Bedford and the professor (mainly the professor) come up with a plan to make a sphere container out of the material that's large enough to carry them and some supplies up to the moon. With a large explosion and then some very complicated shutter opening and closing in certain sequences the two eventually find themselves on the cold satellite. At first all is as it would appear to the reader of the time, freezing cold, rocky with minimum atmosphere, just enough to be breathable. It isn't until the sun shines that things start to change. With quick growing flora sprouting up the two men suddenly find themselves on a wholly different world and the events that ensue would've caused some readers of the time to look at this familiar rock in their night skies in a different way.

Some of the aspects in this book were very much ahead of Wells' time and I enjoy being able to look back with my 21st Century knowledge and marvel at how things were perceived, either accurately or differently from the reality we now know. The idea of the moon coming to life and being inhabited by beings that live underground in it's hollowed out shell may be pushing the realms of belief too far but this is what science fiction is all about and Wells is one of the original masters as far as I'm concerned.

 Wells style of writing can be hard to get into and it is a slow start with some parts that seem to just be put in there for the heck of it, but I imagine they exist in order to pad out the story or give it some depth... or something.

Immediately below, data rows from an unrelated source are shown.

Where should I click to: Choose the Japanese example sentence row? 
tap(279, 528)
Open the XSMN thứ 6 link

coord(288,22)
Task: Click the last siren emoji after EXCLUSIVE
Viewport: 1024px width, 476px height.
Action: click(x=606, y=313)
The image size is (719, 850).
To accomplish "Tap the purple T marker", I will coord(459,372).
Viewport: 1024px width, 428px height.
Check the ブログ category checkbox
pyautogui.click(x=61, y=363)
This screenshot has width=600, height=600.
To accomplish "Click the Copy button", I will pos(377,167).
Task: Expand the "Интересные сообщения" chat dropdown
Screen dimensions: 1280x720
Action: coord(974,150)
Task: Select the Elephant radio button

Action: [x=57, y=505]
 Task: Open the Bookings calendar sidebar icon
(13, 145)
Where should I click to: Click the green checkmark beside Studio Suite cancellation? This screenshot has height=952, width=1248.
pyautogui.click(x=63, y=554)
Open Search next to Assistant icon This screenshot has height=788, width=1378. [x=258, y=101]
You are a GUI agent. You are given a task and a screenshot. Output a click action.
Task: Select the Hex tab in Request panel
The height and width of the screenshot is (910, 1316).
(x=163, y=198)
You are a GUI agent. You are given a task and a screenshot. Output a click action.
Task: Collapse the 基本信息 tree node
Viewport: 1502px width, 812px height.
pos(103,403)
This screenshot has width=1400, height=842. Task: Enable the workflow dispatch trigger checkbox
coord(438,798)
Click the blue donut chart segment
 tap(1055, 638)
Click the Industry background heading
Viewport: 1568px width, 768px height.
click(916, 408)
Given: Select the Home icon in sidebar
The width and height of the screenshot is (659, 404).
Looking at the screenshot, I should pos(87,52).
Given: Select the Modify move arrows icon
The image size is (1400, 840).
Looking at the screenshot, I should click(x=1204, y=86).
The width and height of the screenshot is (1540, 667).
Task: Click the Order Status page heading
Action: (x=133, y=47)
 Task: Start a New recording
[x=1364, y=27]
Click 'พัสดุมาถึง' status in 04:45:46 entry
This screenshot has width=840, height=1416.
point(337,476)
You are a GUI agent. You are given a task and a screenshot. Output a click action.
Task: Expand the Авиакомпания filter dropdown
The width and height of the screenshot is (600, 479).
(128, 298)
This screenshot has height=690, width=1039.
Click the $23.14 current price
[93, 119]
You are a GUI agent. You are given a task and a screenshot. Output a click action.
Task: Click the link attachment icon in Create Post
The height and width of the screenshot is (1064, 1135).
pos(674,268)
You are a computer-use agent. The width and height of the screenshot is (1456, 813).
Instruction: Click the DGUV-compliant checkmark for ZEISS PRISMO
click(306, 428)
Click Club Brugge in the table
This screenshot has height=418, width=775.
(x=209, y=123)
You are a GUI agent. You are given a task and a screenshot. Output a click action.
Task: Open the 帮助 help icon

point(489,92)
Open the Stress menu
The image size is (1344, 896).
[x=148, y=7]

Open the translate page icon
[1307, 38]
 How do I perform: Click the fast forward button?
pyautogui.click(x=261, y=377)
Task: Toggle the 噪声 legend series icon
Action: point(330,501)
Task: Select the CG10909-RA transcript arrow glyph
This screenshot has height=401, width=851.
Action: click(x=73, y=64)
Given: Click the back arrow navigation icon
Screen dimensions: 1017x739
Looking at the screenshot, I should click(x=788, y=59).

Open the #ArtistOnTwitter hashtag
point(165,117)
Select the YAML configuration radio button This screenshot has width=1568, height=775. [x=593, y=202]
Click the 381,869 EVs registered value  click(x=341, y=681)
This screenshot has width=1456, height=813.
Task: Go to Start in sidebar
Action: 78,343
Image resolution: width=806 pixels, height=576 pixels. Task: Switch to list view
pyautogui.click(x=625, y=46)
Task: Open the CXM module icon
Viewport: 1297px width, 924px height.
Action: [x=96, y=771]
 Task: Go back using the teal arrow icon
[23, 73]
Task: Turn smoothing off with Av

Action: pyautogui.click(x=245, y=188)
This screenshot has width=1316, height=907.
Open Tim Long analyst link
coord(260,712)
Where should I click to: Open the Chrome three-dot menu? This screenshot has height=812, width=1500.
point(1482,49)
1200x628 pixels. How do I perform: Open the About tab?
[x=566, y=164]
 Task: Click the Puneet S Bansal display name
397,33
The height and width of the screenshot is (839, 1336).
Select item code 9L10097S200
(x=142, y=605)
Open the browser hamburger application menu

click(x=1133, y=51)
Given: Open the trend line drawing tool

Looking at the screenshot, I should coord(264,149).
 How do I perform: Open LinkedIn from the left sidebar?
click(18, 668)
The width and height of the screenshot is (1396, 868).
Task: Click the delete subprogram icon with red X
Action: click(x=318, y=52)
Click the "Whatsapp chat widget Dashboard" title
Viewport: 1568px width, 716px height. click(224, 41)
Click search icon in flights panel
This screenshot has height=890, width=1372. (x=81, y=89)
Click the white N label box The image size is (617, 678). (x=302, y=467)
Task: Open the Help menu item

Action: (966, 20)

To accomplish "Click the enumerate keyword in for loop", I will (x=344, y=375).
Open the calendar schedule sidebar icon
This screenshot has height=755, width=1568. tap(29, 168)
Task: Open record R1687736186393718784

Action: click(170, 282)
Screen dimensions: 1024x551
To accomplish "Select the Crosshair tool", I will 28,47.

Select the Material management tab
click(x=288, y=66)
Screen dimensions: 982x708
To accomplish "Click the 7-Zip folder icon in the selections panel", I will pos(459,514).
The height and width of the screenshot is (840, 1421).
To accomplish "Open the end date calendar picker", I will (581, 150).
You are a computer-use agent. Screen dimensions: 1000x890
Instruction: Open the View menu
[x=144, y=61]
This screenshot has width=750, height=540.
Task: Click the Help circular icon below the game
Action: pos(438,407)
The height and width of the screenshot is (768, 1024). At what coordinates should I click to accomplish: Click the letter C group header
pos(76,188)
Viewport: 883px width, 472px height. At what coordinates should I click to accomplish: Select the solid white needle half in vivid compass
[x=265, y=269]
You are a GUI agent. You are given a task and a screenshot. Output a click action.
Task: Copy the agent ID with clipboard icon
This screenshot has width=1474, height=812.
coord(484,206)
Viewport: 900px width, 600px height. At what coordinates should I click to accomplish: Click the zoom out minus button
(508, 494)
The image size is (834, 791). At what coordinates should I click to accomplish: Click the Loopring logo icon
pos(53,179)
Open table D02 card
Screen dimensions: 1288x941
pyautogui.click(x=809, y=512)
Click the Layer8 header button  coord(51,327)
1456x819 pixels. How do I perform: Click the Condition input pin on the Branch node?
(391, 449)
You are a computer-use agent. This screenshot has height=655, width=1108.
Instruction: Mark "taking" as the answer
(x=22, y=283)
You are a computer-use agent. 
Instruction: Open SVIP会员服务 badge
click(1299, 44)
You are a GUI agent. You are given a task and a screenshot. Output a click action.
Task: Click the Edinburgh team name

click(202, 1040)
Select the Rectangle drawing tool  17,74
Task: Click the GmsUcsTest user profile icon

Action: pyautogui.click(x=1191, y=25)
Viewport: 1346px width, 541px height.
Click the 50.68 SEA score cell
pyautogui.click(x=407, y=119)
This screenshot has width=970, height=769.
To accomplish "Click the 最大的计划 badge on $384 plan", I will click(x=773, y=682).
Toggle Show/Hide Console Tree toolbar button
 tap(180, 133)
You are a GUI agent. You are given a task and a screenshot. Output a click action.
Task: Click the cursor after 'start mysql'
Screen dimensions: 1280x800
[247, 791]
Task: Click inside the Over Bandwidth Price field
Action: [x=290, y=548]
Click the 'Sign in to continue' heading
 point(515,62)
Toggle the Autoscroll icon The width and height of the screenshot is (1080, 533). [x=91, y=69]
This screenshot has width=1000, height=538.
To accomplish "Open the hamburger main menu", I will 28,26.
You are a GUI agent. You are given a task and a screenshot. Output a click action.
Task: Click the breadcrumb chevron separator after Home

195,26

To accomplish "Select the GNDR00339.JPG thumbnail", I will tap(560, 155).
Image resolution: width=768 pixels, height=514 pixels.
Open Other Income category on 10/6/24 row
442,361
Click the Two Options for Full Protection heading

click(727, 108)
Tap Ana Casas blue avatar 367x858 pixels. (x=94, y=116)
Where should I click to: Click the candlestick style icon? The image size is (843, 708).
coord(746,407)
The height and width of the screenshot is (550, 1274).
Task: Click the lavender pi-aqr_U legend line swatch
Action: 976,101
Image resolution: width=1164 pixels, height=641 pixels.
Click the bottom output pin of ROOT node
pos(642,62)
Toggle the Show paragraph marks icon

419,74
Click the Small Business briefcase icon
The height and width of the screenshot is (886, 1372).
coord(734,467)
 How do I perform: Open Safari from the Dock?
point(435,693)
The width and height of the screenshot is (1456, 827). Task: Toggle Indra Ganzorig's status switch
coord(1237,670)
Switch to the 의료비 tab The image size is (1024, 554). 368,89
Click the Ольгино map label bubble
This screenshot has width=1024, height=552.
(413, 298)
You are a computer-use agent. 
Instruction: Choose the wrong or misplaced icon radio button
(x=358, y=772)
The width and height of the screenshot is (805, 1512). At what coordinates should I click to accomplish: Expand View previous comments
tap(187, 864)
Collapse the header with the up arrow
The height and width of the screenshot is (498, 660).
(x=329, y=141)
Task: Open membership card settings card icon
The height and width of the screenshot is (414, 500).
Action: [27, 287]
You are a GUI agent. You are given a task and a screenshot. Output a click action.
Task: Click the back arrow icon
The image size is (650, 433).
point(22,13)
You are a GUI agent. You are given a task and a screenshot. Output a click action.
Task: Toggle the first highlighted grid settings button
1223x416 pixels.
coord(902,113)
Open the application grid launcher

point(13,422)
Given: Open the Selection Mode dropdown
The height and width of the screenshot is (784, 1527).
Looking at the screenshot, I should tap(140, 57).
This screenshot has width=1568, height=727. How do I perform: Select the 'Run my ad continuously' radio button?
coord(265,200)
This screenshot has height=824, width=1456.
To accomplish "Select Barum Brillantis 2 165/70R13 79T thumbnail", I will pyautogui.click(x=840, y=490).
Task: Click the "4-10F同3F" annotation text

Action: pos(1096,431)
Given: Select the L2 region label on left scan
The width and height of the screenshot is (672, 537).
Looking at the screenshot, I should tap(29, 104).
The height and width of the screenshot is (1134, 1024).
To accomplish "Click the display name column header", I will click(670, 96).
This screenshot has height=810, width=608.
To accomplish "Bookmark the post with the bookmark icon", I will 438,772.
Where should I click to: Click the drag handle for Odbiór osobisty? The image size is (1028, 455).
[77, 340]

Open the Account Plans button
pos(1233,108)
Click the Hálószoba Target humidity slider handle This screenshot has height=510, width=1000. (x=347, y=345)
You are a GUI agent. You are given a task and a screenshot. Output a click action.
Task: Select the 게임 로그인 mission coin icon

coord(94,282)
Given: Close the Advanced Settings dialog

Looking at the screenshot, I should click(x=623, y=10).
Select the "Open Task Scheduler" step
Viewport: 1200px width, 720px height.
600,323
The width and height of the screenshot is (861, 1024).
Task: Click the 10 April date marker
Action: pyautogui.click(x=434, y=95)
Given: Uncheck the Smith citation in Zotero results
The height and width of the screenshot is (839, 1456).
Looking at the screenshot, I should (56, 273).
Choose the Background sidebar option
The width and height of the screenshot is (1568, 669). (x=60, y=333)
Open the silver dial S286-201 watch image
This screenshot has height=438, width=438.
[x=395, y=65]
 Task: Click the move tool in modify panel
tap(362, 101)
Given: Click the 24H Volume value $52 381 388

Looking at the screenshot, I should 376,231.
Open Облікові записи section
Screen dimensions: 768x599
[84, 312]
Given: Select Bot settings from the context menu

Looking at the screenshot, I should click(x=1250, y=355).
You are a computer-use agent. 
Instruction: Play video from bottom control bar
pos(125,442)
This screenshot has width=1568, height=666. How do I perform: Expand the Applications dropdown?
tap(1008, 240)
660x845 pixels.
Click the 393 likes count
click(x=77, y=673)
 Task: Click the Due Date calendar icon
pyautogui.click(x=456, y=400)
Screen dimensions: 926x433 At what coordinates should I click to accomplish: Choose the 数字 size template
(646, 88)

Overall I can see why this book has lasted but at the same time there is a reason it is a little less well-known than his others. It doesn't have that extra something (in the case of War of the Worlds we'll call it fear) that draws you so into the book it becomes something you carry with you.

A book that really can be nothing but early 20th century sci-fi it lives up to the expectations but, in certain parts, can't seem to break through and go beyond. From a modern point of view I didn't find myself overly excited upon finishing this, but I can see how it would have grabbed the imaginations of contemporary readers.

If you're a fan of Wells' other works then please, by all means, read this book. If you're interested in early 20th Century works then, again, read it. If you're interested in any part of this book then I can tell you that you will not have wasted any time reading it, but I don't think you'll come away from it changed or affected by it in any way.

1 comment:

Ryan said...

I've not even heard of this book and I love H.G. Wells. Damn.... and thanks!